TERRA may assign, transfer, sell, convey, or otherwise dispose of this Agreement, in whole or in part, including all rights, obligations, memberships, programs, goodwill, intellectual property, and associated assets, to any affiliate or third party, whether through merger, acquisition, sale of assets, restructuring, or other change of control transaction, without the prior consent of the Member.

5.2 Binding Effect

This Agreement shall be binding upon and inure to the benefit of TERRA and its successors and permitted assigns. Upon any such assignment or transfer, all references to “TERRA” herein shall be deemed to refer to the acquiring or successor entity.

5.3 Continuity of Services

Following any assignment or transfer, the successor entity shall have the right, but not the obligation, to continue providing services, programs, and benefits substantially similar to those described herein.

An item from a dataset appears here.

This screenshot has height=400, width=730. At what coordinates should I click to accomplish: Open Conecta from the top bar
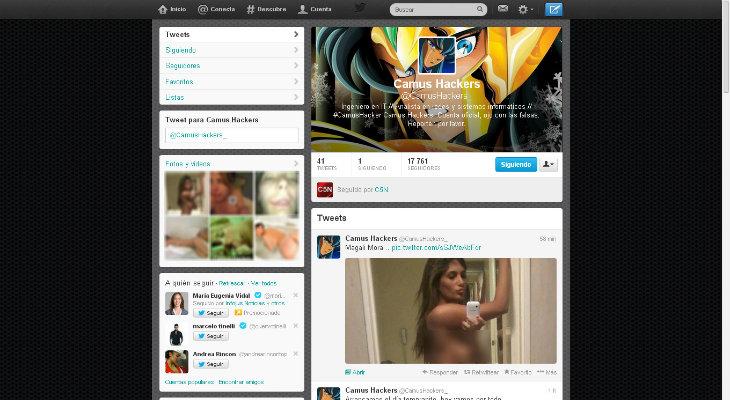[x=217, y=9]
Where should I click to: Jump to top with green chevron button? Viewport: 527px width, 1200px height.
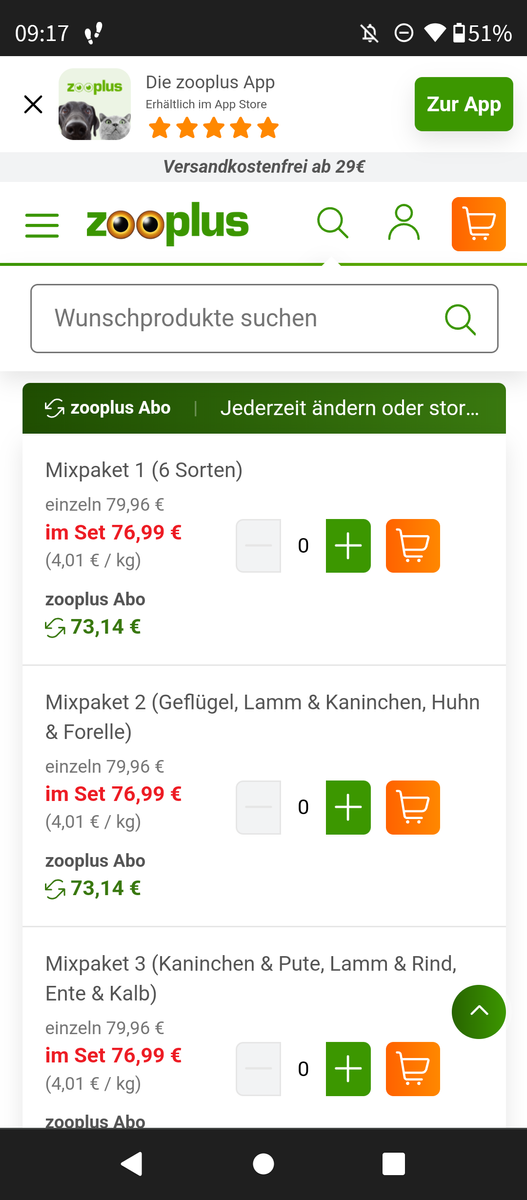pos(479,1011)
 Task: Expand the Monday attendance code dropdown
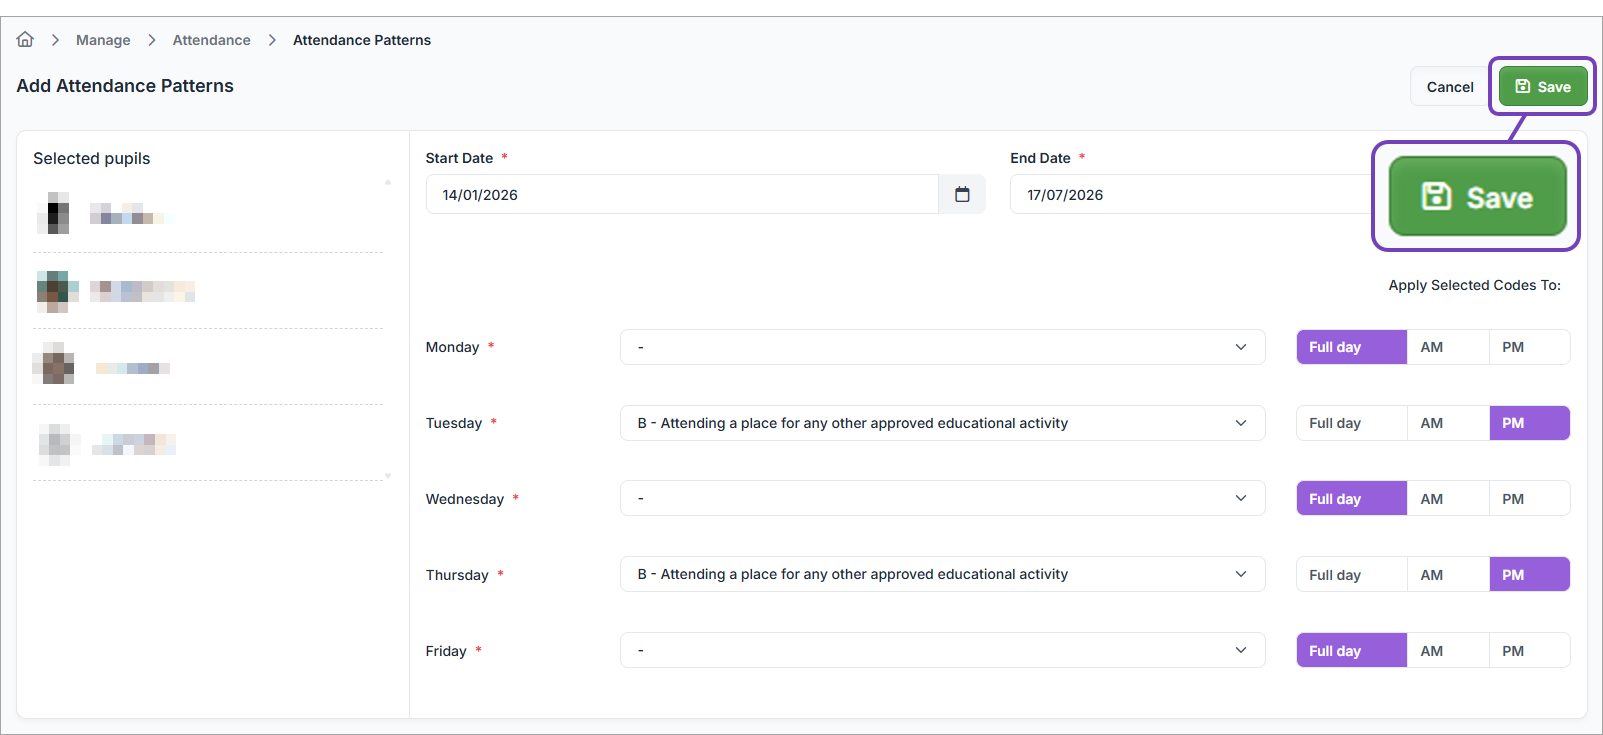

TERRA makes no guarantee that identical services, branding, or program structures will be maintained following such transaction.

5.4 Member Consent Not Required

The Member acknowledges and agrees that its consent shall not be required for any assignment, transfer, or sale contemplated under this Section, and that continued participation in TERRA programs following notice of such transaction shall constitute acceptance of the successor entity.

5.5 No Assignment by Member

The Member may not assign or transfer its membership or any rights or obligations under this Agreement without the prior written consent of TERRA or its successor entity.

5.6 Notice of Transaction

TERRA shall use commercially reasonable efforts to provide notice to Members of any material change in ownership or control affecting the membership program; however, failure to provide such notice shall not invalidate the assignment or transfer.

 

6. GENERAL PROVISIONS

6.1 Assignment

The Member may not assign its rights or delegate its duties to anyone else without the prior written consent of TERRA.

6.2 Governing Law

These terms will be governed by Tennessee law.

6.3 Injunctive Relief

Both parties acknowledge and agree that: (a) any breach by one party of its obligations under Section 2 will result in irreparable harm to the other party which cannot be reasonably or adequately compensated in damages; (b) the injured party will be entitled to injunctive or other equitable relief in respect of such breach or imminent breach; and (c) the injured party will have all other rights and remedies to which it is entitled, at law or in equity, with respect to breach of Section 2, and otherwise with respect to the enforcement of all rights relating to the establishment, maintenance, or protection of their intellectual property.

6.4 No Third-Party Beneficiaries

This membership is for the exclusive benefit of TERRA and the Member and not for the benefit of any third party, including, without limitation, any employee, affiliate, subcontractor, or vendor of TERRA or the Member.

6.5 Force Majeure

Neither party will be required to perform or be held liable for failure to perform if nonperformance is caused by labor strikes, work stoppages, war, hostilities, national emergency, acts of God, epidemics, quarantines, natural disasters, power failures, or any other causes beyond the control of the party unable to perform. The non-performing party will notify and consult with the other party regarding the event and how to minimize its impact, and in all cases will make reasonable efforts to address the problem and carry out its obligations.

 

7. Electronic Signatures

7.1 Legality

This agreement complies with the U.S. ESIGN Act, granting electronic signatures the same legal effect as handwritten signatures.